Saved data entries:
_ _ _ _ _ _ _

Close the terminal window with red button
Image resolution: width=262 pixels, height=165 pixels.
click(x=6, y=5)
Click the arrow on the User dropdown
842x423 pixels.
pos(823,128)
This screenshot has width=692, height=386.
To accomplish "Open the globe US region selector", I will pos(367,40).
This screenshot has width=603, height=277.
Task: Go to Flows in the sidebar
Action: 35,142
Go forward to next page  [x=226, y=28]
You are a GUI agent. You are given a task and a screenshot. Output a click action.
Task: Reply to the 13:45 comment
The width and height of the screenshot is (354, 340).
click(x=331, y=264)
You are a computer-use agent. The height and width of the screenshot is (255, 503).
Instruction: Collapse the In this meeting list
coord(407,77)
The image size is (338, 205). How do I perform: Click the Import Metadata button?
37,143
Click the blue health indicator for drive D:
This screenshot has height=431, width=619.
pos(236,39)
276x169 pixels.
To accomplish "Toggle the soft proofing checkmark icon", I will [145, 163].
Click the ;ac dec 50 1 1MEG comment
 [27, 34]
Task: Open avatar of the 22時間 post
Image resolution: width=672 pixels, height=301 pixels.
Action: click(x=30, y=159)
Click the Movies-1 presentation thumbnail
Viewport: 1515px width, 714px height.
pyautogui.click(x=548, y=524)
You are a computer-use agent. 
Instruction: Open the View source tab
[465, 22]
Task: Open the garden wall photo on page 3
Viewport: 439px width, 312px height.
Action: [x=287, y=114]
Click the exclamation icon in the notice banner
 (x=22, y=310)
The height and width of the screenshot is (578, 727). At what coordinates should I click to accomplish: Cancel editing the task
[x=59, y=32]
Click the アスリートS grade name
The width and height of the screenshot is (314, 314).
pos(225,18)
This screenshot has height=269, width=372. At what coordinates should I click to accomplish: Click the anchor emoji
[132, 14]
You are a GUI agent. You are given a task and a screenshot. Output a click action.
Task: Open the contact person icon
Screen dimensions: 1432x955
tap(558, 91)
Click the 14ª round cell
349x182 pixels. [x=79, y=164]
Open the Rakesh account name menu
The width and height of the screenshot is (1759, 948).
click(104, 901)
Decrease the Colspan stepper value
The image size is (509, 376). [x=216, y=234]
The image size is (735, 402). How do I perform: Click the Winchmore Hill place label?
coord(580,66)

_ _ _ _ _ _ _

What the task requires.
Copy out the entries exactly. Begin at the first line and end with the line that has "This screenshot has width=692, height=386.".

Output of the task.
Close the terminal window with red button
Image resolution: width=262 pixels, height=165 pixels.
click(x=6, y=5)
Click the arrow on the User dropdown
842x423 pixels.
pos(823,128)
This screenshot has width=692, height=386.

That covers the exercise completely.